PP-337: Multiple schedulers servicing the PBS cluster

All,

We have added couple of more error messages to Interface 5: Changes to PBS Nodes objects.. Requesting the community to review the updated EDD and provide your feedback.

Thanks,
Suresh

Hi All,

Added notes on Server’s backfill_depth behavior in Notes section of EDD.
Requesting the community to review the updated EDD and provide your feedback.

Thanks,
Vishesh

@visheshh as fas as I remember backfill_depth will be associated with policy object. It will not be part of server anymore. I understand that what you have written will be the behavior until we get a policy object but it would change once design for PP-748 gets published.

All,

Have modified the Multisched EDD to some extent which reflects the interface changes suggested during the review and hence requesting the community to review the updated EDD and provide your feedback.

Thanks,
Suresh

For easy access, here is the link to Design document. I find it hard to go to the top of the page to get the link.

The current design doesn’t talk about the pbsfs command. Each of the schedulers has its own fairshare tree. How does pbsfs know which scheduler to modify?

Right now the pbsfs command doesn’t care whether or not PBS is running. It modifies the scheduler’s usage database directly. It can do this because the sched_priv directory is well known.

I see two ways to go about doing this.

First is to have the admin supply a scheduler name to pbsfs. This will require pbsfs to talk to the server and get the sched_priv path for that scheduler. This will require the server to be running to run pbsfs.

The second way is to provide pbsfs the sched_priv path you want to modify. This keeps the freedom of running pbsfs without PBS running, but isn’t nearly as user friendly.

Opinions?

Bhroam

I think that this is a reasonable thing to require. We require this for many of our commands (qstat, qsub, qmgr, qalter, etc).

I’ve added interface 10 to the design document talking about fairshare. There is a new -I option to pbsfs to specify a scheduler. I chose -I because that’s the same option to pbs_sched to specify a scheduler name. I figured being consistent is good.

Please review

Bhroam

Hi @bhroam ,

How would "Configuring Entity shares” work ? Now that, we have fair share tree entity allocations on “per scheduler” basis ?
“Sorting jobs by entity shares” will no longer be “per whole PBS complex “ ?

^^^^^^^^

* SHORT PROBLEM 1
Answer these questions about the multiple-schedulers thread, one per line:
(a) To which interface did Suresh add more error messages?
(b) In what section of the EDD did Vishesh add notes on the Server’s backfill_depth behavior?
(c) What new pbsfs option specifies a scheduler?
* SHORT PROBLEM 2
Write out the part of the multiple-schedulers thread starting at "First is to" and ending at "to run pbsfs.".
* SHORT PROBLEM 3
Decide whether each statement agrees with the multiple-schedulers thread, answering yes or no and quoting the words that settle it:
(a) The pbsfs command currently needs PBS to be running.
(b) Each scheduler has its own fairshare tree.
(c) The -I option was chosen because pbs_sched uses the same option to specify a scheduler name.
The lines that come next are separate material.

* RECORDED DATA
^^^^^^^^

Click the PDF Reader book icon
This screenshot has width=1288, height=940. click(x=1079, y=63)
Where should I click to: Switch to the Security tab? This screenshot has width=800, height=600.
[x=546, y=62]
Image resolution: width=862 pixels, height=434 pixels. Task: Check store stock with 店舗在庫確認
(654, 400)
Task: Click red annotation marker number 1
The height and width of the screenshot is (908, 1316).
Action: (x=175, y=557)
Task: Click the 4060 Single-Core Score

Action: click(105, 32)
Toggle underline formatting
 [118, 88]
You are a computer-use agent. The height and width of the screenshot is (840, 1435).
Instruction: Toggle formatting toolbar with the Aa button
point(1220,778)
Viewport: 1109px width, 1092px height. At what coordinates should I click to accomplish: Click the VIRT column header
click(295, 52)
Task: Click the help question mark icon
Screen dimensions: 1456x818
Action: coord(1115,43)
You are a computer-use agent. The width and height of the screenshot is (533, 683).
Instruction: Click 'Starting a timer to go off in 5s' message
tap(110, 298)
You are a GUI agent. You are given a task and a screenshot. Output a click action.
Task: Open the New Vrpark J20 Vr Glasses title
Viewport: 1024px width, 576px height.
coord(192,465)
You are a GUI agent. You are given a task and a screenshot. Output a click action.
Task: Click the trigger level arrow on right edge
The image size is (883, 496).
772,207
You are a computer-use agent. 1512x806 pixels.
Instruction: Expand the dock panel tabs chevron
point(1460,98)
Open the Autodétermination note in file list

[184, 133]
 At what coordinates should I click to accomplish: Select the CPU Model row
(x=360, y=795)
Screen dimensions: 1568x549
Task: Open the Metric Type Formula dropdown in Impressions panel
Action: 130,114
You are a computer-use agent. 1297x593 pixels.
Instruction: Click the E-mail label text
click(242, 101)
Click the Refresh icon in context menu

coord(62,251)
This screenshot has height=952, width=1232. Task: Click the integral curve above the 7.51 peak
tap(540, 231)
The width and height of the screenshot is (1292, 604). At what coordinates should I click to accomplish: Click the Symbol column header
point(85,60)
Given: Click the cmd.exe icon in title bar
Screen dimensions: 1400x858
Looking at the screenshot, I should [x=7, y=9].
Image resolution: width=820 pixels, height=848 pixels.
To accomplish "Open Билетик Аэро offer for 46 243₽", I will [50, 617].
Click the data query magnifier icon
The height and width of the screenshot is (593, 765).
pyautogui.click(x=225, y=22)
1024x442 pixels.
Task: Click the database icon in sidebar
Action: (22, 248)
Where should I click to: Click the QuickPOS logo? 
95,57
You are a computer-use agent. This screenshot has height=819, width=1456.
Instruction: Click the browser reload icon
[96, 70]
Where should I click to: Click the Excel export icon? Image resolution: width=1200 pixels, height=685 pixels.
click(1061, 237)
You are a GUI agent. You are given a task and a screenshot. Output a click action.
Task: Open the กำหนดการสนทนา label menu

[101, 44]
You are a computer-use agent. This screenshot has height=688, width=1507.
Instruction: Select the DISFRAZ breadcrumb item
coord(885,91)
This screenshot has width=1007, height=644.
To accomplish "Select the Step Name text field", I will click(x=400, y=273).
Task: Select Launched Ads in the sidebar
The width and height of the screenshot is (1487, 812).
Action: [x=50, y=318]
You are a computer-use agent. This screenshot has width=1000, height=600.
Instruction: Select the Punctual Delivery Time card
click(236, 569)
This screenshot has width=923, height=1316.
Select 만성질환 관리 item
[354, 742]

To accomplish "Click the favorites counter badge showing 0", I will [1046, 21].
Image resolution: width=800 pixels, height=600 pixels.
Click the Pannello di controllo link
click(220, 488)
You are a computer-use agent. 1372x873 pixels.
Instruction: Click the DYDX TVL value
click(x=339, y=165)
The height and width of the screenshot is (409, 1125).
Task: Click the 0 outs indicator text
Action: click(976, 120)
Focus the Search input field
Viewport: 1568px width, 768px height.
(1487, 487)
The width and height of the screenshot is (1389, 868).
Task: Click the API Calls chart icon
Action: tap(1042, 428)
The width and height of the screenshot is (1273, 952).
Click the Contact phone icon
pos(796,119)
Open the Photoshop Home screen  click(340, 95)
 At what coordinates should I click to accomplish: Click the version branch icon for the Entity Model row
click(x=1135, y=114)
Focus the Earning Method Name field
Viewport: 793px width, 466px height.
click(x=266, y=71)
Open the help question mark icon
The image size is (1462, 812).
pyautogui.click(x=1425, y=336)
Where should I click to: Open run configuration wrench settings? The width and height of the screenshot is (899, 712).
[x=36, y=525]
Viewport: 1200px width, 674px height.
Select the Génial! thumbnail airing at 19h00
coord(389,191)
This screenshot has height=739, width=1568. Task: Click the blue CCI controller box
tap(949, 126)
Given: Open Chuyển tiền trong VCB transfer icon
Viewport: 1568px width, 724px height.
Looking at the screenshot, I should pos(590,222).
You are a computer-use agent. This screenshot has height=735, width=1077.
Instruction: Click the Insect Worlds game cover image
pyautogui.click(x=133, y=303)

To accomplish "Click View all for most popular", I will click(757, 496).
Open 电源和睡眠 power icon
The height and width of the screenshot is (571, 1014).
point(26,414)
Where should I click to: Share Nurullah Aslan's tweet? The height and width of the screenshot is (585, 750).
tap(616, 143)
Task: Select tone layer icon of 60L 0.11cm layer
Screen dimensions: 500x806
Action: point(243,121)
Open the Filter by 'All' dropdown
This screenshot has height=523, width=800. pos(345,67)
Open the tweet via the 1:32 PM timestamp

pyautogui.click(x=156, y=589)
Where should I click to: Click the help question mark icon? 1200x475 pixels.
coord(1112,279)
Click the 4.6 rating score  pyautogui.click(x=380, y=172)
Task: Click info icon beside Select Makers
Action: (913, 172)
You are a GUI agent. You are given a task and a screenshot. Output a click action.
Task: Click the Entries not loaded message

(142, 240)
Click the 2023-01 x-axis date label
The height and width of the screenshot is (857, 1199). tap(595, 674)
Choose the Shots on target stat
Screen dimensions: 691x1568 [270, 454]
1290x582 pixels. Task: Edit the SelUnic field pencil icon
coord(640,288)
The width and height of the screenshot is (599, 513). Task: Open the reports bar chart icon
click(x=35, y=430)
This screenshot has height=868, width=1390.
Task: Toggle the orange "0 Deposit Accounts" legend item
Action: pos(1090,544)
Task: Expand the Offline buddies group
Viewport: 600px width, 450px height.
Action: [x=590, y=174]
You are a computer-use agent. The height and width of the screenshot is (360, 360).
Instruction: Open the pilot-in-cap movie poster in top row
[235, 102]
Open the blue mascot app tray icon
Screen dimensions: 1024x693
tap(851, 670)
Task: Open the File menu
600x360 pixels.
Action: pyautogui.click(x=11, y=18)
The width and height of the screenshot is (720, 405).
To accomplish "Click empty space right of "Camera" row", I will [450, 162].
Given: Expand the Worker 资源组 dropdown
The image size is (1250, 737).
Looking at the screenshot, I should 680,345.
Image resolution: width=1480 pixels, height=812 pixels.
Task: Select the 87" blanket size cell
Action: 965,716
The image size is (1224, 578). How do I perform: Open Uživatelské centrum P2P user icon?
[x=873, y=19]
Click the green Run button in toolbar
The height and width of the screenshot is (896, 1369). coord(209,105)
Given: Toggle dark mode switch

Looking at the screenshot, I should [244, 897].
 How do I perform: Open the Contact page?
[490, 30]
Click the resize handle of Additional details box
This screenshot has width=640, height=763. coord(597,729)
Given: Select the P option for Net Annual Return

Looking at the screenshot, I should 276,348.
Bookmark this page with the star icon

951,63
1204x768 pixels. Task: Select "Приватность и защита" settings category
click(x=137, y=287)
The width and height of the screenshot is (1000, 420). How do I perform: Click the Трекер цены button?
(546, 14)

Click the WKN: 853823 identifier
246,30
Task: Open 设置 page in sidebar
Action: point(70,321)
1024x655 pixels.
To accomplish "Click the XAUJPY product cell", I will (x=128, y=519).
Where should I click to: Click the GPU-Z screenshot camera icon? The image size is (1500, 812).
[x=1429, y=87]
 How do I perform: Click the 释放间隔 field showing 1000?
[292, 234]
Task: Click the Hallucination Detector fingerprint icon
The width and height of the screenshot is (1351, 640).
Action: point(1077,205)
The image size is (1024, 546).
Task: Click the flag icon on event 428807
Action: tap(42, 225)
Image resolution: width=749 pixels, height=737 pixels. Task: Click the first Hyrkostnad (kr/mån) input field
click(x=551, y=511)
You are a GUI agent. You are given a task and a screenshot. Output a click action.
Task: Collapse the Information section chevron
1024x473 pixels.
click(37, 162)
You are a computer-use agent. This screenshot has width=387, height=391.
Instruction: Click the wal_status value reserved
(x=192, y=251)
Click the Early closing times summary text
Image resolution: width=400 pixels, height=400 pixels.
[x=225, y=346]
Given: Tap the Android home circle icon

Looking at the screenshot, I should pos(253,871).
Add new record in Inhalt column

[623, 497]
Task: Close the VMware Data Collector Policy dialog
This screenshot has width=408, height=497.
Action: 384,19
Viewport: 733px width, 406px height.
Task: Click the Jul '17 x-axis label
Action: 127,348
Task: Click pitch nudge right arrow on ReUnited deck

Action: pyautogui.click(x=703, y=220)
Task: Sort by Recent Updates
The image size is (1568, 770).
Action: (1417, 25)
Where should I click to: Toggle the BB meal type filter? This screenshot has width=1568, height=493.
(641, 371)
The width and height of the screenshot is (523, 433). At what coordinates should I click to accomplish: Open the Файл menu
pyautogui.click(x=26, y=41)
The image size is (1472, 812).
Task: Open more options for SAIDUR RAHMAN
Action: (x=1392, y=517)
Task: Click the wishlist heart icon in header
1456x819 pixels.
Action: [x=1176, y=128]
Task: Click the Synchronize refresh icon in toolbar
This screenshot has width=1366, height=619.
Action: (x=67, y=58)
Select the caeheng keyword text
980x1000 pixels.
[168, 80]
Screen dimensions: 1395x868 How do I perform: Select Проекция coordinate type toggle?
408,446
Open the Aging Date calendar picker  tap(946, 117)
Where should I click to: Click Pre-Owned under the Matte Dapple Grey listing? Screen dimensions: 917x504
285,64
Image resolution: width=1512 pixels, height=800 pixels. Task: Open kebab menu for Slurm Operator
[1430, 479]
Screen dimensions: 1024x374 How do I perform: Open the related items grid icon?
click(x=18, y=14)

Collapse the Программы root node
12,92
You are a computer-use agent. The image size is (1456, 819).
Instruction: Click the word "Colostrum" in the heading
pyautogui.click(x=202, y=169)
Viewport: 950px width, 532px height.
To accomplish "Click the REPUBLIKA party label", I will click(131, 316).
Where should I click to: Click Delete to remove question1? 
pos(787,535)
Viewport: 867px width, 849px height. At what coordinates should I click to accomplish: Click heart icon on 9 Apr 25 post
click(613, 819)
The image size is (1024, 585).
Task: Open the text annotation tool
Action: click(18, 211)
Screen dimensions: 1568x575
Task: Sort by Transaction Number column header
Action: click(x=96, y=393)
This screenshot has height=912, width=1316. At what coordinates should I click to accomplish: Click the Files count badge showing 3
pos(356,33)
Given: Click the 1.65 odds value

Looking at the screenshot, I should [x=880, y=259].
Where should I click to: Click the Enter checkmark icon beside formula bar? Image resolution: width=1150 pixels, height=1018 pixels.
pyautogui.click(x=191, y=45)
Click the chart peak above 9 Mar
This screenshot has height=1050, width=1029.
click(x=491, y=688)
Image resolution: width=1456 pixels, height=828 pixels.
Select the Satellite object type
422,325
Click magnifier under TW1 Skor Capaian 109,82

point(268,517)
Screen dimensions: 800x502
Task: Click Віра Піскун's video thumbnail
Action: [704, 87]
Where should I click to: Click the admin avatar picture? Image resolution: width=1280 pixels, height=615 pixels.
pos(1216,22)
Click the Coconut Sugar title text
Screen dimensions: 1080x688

^^^^^^^^

* FULL ANSWER 1
(a) Interface 5: Changes to PBS Nodes objects
(b) The Notes section
(c) -I

* FULL ANSWER 2
First is to have the admin supply a scheduler name to pbsfs. This will require pbsfs to talk to the server and get the sched_priv path for that scheduler. This will require the server to be running to run pbsfs.

* FULL ANSWER 3
(a) No: "Right now the pbsfs command doesn’t care whether or not PBS is running."
(b) Yes: "Each of the schedulers has its own fairshare tree."
(c) Yes: "I chose -I because that’s the same option to pbs_sched to specify a scheduler name."